** Requirement **
Make an exact copy of the entries below.

Stored records
-- Opening Marker --
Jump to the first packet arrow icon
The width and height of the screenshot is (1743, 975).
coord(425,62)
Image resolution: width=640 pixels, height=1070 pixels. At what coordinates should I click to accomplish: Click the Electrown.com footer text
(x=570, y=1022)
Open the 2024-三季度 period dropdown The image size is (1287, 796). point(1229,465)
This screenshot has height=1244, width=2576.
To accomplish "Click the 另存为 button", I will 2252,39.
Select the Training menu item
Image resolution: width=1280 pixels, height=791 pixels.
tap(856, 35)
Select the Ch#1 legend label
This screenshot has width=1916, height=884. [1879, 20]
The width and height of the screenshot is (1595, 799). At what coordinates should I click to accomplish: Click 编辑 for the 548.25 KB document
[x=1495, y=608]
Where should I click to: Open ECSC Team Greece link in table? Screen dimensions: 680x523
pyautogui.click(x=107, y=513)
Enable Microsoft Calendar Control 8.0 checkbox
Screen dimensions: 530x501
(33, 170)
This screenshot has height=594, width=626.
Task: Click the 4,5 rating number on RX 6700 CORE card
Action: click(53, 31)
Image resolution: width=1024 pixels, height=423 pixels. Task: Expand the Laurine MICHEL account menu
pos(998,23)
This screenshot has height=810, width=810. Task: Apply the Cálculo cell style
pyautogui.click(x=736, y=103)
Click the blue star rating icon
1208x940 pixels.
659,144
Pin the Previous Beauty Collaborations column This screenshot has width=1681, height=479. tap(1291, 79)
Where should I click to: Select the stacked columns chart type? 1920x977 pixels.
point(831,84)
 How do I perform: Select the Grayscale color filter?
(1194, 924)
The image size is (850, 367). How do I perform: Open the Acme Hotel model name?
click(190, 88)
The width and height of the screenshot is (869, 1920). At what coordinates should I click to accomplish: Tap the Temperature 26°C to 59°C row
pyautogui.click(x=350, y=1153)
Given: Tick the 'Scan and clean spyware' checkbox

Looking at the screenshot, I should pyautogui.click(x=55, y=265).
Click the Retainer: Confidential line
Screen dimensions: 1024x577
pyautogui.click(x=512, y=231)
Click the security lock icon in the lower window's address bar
-- Closing Marker --
** Solution for this exercise **
Jump to the first packet arrow icon
The width and height of the screenshot is (1743, 975).
coord(425,62)
Image resolution: width=640 pixels, height=1070 pixels. At what coordinates should I click to accomplish: Click the Electrown.com footer text
(x=570, y=1022)
Open the 2024-三季度 period dropdown The image size is (1287, 796). point(1229,465)
This screenshot has height=1244, width=2576.
To accomplish "Click the 另存为 button", I will 2252,39.
Select the Training menu item
Image resolution: width=1280 pixels, height=791 pixels.
tap(856, 35)
Select the Ch#1 legend label
This screenshot has width=1916, height=884. [1879, 20]
The width and height of the screenshot is (1595, 799). At what coordinates should I click to accomplish: Click 编辑 for the 548.25 KB document
[x=1495, y=608]
Where should I click to: Open ECSC Team Greece link in table? Screen dimensions: 680x523
pyautogui.click(x=107, y=513)
Enable Microsoft Calendar Control 8.0 checkbox
Screen dimensions: 530x501
(33, 170)
This screenshot has height=594, width=626.
Task: Click the 4,5 rating number on RX 6700 CORE card
Action: click(53, 31)
Image resolution: width=1024 pixels, height=423 pixels. Task: Expand the Laurine MICHEL account menu
pos(998,23)
This screenshot has height=810, width=810. Task: Apply the Cálculo cell style
pyautogui.click(x=736, y=103)
Click the blue star rating icon
1208x940 pixels.
659,144
Pin the Previous Beauty Collaborations column This screenshot has width=1681, height=479. tap(1291, 79)
Where should I click to: Select the stacked columns chart type? 1920x977 pixels.
point(831,84)
 How do I perform: Select the Grayscale color filter?
(1194, 924)
The image size is (850, 367). How do I perform: Open the Acme Hotel model name?
click(190, 88)
The width and height of the screenshot is (869, 1920). At what coordinates should I click to accomplish: Tap the Temperature 26°C to 59°C row
pyautogui.click(x=350, y=1153)
Given: Tick the 'Scan and clean spyware' checkbox

Looking at the screenshot, I should pyautogui.click(x=55, y=265).
Click the Retainer: Confidential line
Screen dimensions: 1024x577
pyautogui.click(x=512, y=231)
Click the security lock icon in the lower window's address bar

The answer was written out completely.